Laurin, the mighty dwarf king of the Dolomites, guarded his rose garden with an iron law. Anyone who picked even one rose lost hand and foot. Defeated by Dietrich, Laurin cursed his garden – and since then the Dolomites glow red every evening in the alpine sunset.

Technique & Historical Significance

Tempera on lime plaster – 14th-century International Gothic

The Lichtenberg frescoes are painted in tempera on fresh lime plaster (buon fresco), a technique widespread in medieval Europe requiring great skill: pigments were applied directly onto still-damp plaster, bonding chemically with the surface as it dried.

The style belongs to the International Gothic, characterised by elegant elongated figures, richly draped garments, and ornamental backgrounds. The Lichtenberg cycle is one of the rare examples of secular narrative painting on a medieval literary theme – the Middle High German poem Laurin (ca. 1200, anonymous) – to have survived in the German-speaking world.

The paintings were created around 1350–1400, probably commissioned by the lords of Lichtenberg to celebrate chivalric culture and the epic cycle of Dietrich von Bern. Their uniqueness lies in the secular subject matter and exceptional quality of execution for a provincial castle.

Ill.: Ferdinand Leeke (1859–1937) · Public Domain

Dwarf King Laurin at the court of Dietrich von Bern – Ferdinand Leeke, oil on canvas

Dwarf King Laurin at the court of Dietrich von Bern
Ferdinand Leeke (1859–1937) · Oil on canvas · Public Domain


The Scenes

The Laurin Cycle

Five preserved main scenes, today at the Ferdinandeum in Innsbruck.

Schlosser 1916 Pl. III: Dietrich von Bern fighting King Laurin

~1350–1400

Opening scene of the cycle: dwarf king Laurin rules his legendary rose garden in the Dolomites. Whoever picks even one rose loses hand and foot – such is his iron law.

+++

Set problem A: According to the passage on the Lichtenberg frescoes, where are the five preserved main scenes kept today?
Set problem B: Rewrite the part of the passage on the Lichtenberg frescoes starting at "The style belongs" and ending at "the German-speaking world.", with "elegant" changed to "graceful".
Set problem C: Continue the passage on the Lichtenberg frescoes from the point where it stops.
The lines that come next are separate material with no connection to the passage on the Lichtenberg frescoes.

Material:
+++

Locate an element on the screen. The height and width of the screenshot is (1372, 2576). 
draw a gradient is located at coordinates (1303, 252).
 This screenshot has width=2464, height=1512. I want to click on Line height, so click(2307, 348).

+++

Written reply A: At the Ferdinandeum in Innsbruck.

Written reply B:
The style belongs to the International Gothic, characterised by graceful elongated figures, richly draped garments, and ornamental backgrounds. The Lichtenberg cycle is one of the rare examples of secular narrative painting on a medieval literary theme – the Middle High German poem Laurin (ca. 1200, anonymous) – to have survived in the German-speaking world.

Written reply C:
J. v. Schlosser, 1916 · UB Heidelberg · Public Domain

Schlosser 1916 Pl. V: Lance tournament

~1350–1400

Hero Dietrich von Bern challenges Laurin. Despite his cloak of invisibility and magic powers, Laurin is overcome – one of the most dramatic scenes in the entire cycle.

J. v. Schlosser, 1916 · UB Heidelberg · Public Domain

Schlosser 1916 Pl. VII: Hunting scene

~1350–1400

Laurin had abducted Dietrich's sister Simild to his underground realm. The hunt scene symbolises the pursuit – Dietrich and companions search the mountains for the abducted maiden.

J. v. Schlosser, 1916 · UB Heidelberg · Public Domain

Schlosser 1916 Pl. VI: Mace tournament

~1350–1400

The mace tournament depicts courtly life around the Lichtenberg lords – evoking Laurin's underground realm with its banquets and knightly games.

J. v. Schlosser, 1916 · UB Heidelberg · Public Domain

Schlosser 1916 Pl. XI: Boar hunt

~1350–1400

The boar hunt closes the cycle – evoking Laurin's curse. He curses his rose garden but forgets the evening glow. Since then the Dolomites glow red every evening: Laurin's eternal, burning rose garden.

J. v. Schlosser, 1916 · UB Heidelberg · Public Domain

12 Scene reconstruction based on Troyer (1974) and the Tyrolean State Museum Ferdinandeum.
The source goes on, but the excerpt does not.